Given text -
%%
Pam, who said she has "never been afraid to pick up a hammer," spends her weekdays reclaiming the mansion, mostly by herself. On weekends, Andy, an engineer, pitches in. Sometimes their son, Ethan, 16, joins them.
The Coopers, though, aren't just another family lost to the romantic quest to save a rustic relic. Rather, they are the first to participate in the county's historic property curatorship program, an effort to save some of the county's historic buildings, run by the Maryland-National Capital Park and Planning Commission.
The county's program is modeled after a long-established Maryland curatorship program, one of two in the country, where residents live in state-owned historic homes rent-free in return for caring for the property.
The Coopers don't yet live in Hazelwood because it still needs more work to be habitable. They provide not only manpower but also materials; the county supervises with regular inspections.
%%
Entries provided -
%%
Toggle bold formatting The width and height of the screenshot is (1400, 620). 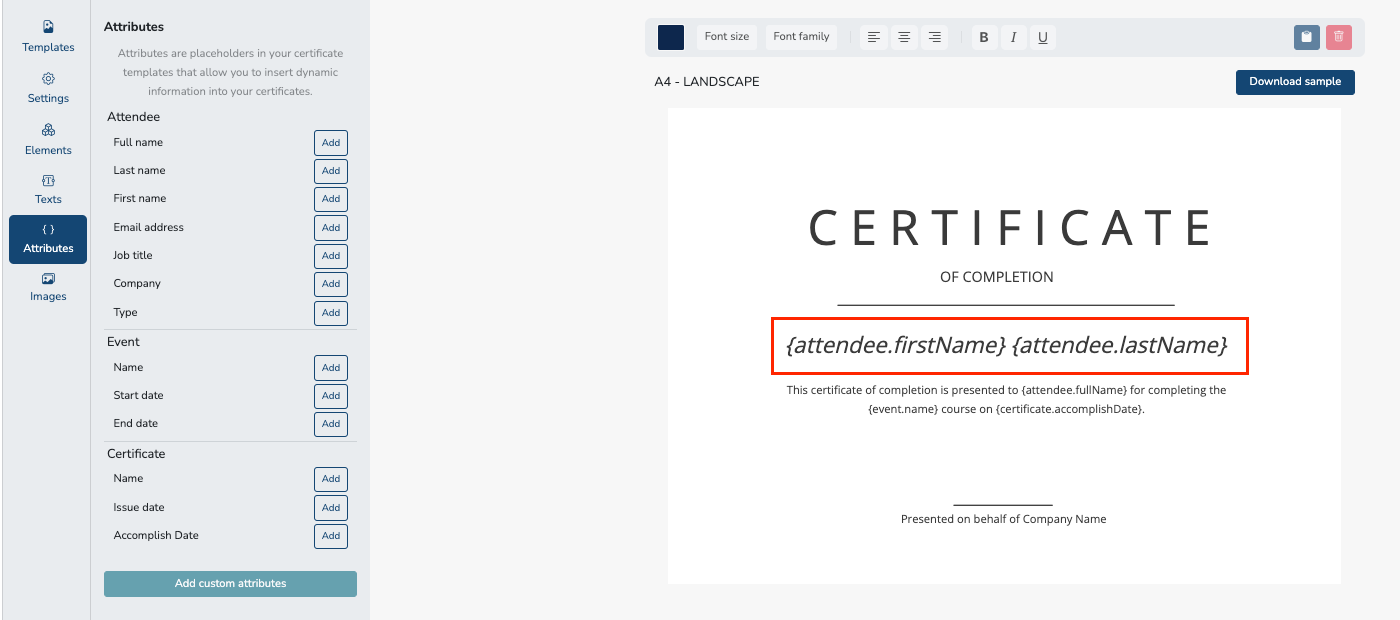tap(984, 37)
%%
%%
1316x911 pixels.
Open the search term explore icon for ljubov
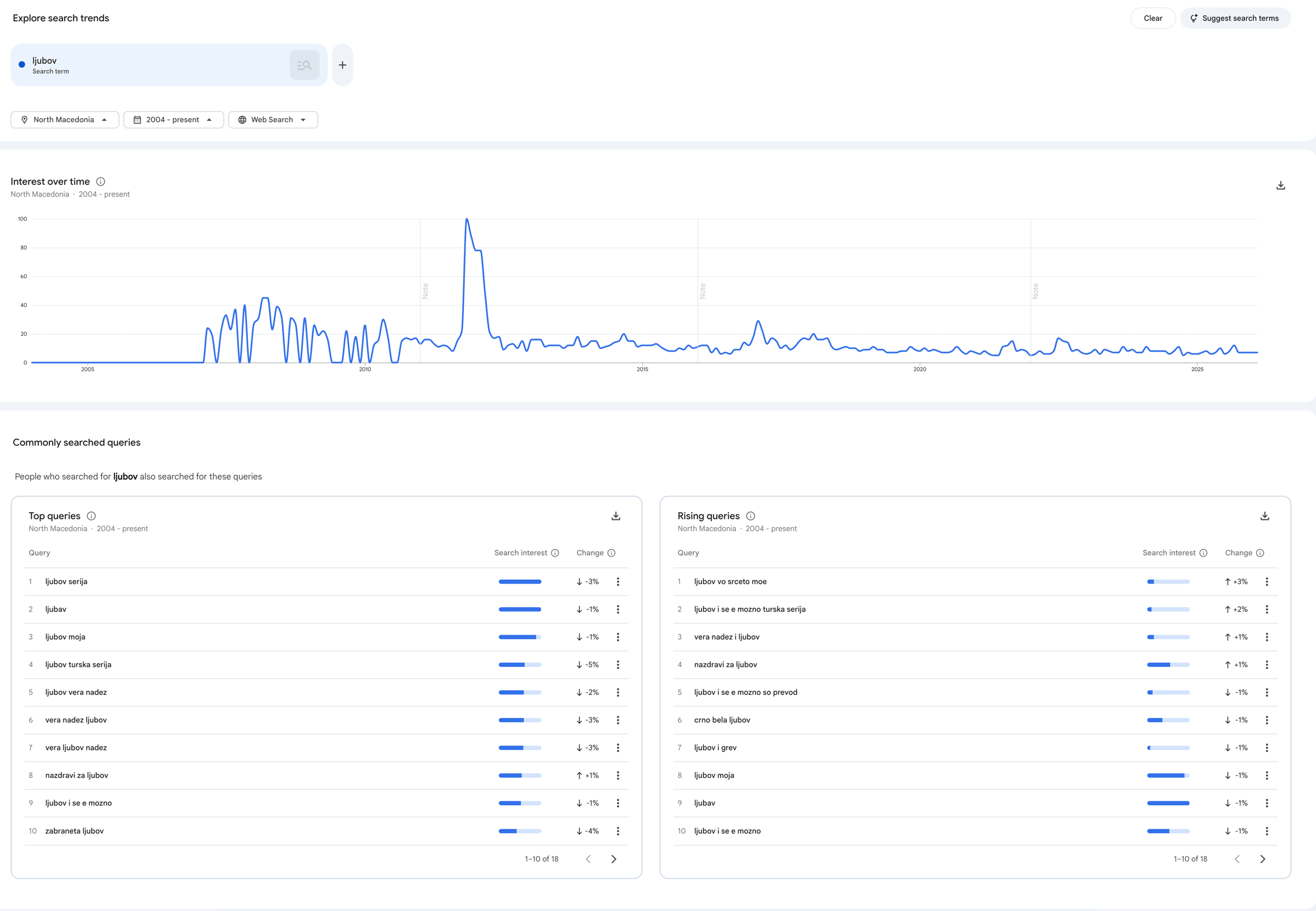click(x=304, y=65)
%%
Problem 1 - In the Hazelwood passage, which body runs the county's historic property curatorship program?
Problem 2 - Write the next part of the Hazelwood passage, starting after its last sentence.
The entries are unrelated to the Hazelwood passage.

Result 1 - The Maryland-National Capital Park and Planning Commission runs it.

Result 2 -
Hazelwood is one of the last remnants of the lost tobacco port town of Queen Anne, which was along the Patuxent River a few miles southeast of Bowie.
While most mansions are built to impress, Hazelwood began as a modest 18th-century dwelling for Maj. Thomas Lancaster Lansdale, a Revolutionary War hero. But what started out as a three-bedroom house was added onto in major ways around 1800 and then again around 1860, according to Christopher Wagnon, chief of natural and historical resources for the Maryland-National Capital Park and Planning Commission.
The result is a mix of Colonial stoicism and Gothic showmanship steeped in history and begging to be saved and explored.